**Task directions**. Please reproduce every one of the records below, keeping each line unchanged.

[Saved entries]

%%

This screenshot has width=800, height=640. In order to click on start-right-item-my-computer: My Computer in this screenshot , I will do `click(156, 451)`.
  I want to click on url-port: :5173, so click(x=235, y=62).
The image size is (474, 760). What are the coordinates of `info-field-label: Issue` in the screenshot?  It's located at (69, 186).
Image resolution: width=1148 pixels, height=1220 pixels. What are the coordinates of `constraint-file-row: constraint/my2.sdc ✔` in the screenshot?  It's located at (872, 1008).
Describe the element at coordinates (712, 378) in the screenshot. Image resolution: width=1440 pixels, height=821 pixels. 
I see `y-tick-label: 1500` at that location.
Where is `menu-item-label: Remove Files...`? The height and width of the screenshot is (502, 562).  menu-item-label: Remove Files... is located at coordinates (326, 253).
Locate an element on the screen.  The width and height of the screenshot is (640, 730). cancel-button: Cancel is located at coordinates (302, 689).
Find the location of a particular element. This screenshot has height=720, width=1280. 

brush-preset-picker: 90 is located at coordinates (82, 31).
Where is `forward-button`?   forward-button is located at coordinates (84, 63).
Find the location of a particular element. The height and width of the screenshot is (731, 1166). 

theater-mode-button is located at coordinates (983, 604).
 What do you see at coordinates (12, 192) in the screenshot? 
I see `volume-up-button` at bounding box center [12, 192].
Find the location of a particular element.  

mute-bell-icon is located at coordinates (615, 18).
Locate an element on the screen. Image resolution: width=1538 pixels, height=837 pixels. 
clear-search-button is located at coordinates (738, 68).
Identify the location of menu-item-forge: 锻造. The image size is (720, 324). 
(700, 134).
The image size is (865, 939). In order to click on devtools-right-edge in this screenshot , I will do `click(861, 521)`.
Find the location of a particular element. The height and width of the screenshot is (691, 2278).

%%

**Task solution**.
This screenshot has width=800, height=640. In order to click on start-right-item-my-computer: My Computer in this screenshot , I will do `click(156, 451)`.
  I want to click on url-port: :5173, so click(x=235, y=62).
The image size is (474, 760). What are the coordinates of `info-field-label: Issue` in the screenshot?  It's located at (69, 186).
Image resolution: width=1148 pixels, height=1220 pixels. What are the coordinates of `constraint-file-row: constraint/my2.sdc ✔` in the screenshot?  It's located at (872, 1008).
Describe the element at coordinates (712, 378) in the screenshot. Image resolution: width=1440 pixels, height=821 pixels. 
I see `y-tick-label: 1500` at that location.
Where is `menu-item-label: Remove Files...`? The height and width of the screenshot is (502, 562).  menu-item-label: Remove Files... is located at coordinates (326, 253).
Locate an element on the screen.  The width and height of the screenshot is (640, 730). cancel-button: Cancel is located at coordinates (302, 689).
Find the location of a particular element. This screenshot has height=720, width=1280. 

brush-preset-picker: 90 is located at coordinates (82, 31).
Where is `forward-button`?   forward-button is located at coordinates (84, 63).
Find the location of a particular element. The height and width of the screenshot is (731, 1166). 

theater-mode-button is located at coordinates (983, 604).
 What do you see at coordinates (12, 192) in the screenshot? 
I see `volume-up-button` at bounding box center [12, 192].
Find the location of a particular element.  

mute-bell-icon is located at coordinates (615, 18).
Locate an element on the screen. Image resolution: width=1538 pixels, height=837 pixels. 
clear-search-button is located at coordinates (738, 68).
Identify the location of menu-item-forge: 锻造. The image size is (720, 324). 
(700, 134).
The image size is (865, 939). In order to click on devtools-right-edge in this screenshot , I will do `click(861, 521)`.
Find the location of a particular element. The height and width of the screenshot is (691, 2278).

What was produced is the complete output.